• Required action: Where a line in the records below includes "computer", pull that line out.

BEGIN

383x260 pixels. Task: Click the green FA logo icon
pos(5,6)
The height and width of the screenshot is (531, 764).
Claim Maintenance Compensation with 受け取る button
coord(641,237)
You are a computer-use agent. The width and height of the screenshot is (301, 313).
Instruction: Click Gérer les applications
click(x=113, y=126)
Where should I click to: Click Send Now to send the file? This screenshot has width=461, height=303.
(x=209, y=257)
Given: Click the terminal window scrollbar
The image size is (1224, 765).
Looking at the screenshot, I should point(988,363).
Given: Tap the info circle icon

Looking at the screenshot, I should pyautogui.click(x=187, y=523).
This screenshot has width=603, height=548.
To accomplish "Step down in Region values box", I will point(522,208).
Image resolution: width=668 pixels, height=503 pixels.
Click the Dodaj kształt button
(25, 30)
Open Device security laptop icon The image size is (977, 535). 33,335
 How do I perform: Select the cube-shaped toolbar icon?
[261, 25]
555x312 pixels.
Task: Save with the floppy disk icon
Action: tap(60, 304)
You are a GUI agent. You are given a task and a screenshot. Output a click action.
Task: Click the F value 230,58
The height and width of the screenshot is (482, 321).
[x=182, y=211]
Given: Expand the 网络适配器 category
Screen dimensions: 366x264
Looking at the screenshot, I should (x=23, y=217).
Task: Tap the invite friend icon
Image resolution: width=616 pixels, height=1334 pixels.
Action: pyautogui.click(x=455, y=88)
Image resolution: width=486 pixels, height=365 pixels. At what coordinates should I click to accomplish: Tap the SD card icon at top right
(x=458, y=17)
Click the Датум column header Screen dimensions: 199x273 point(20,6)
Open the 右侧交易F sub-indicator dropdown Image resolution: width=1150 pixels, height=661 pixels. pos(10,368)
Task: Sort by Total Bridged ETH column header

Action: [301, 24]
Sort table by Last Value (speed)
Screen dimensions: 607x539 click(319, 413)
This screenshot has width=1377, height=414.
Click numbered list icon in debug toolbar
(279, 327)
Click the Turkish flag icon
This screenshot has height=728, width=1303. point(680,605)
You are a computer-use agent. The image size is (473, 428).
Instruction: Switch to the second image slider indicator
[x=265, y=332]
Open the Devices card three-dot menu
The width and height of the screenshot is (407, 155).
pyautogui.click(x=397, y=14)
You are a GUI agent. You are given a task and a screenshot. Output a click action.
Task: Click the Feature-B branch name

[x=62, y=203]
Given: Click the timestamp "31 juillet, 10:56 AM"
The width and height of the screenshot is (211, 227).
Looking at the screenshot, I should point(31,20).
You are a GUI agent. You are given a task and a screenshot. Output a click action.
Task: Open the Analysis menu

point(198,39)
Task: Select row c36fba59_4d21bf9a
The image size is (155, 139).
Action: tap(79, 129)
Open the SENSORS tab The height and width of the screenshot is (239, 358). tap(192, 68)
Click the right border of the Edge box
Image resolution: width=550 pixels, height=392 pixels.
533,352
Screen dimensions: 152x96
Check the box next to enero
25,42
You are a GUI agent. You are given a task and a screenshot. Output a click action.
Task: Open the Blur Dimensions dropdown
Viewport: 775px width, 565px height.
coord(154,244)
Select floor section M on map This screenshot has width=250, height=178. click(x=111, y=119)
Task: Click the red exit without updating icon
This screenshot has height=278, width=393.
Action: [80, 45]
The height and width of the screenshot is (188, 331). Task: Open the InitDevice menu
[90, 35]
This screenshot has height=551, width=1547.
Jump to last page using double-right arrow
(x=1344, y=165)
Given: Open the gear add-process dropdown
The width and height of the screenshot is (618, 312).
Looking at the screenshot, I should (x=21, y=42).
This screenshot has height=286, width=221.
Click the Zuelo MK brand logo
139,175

END

• Exercise solution:
You are a computer-use agent. The width and height of the screenshot is (301, 313).
You are a computer-use agent. The image size is (473, 428).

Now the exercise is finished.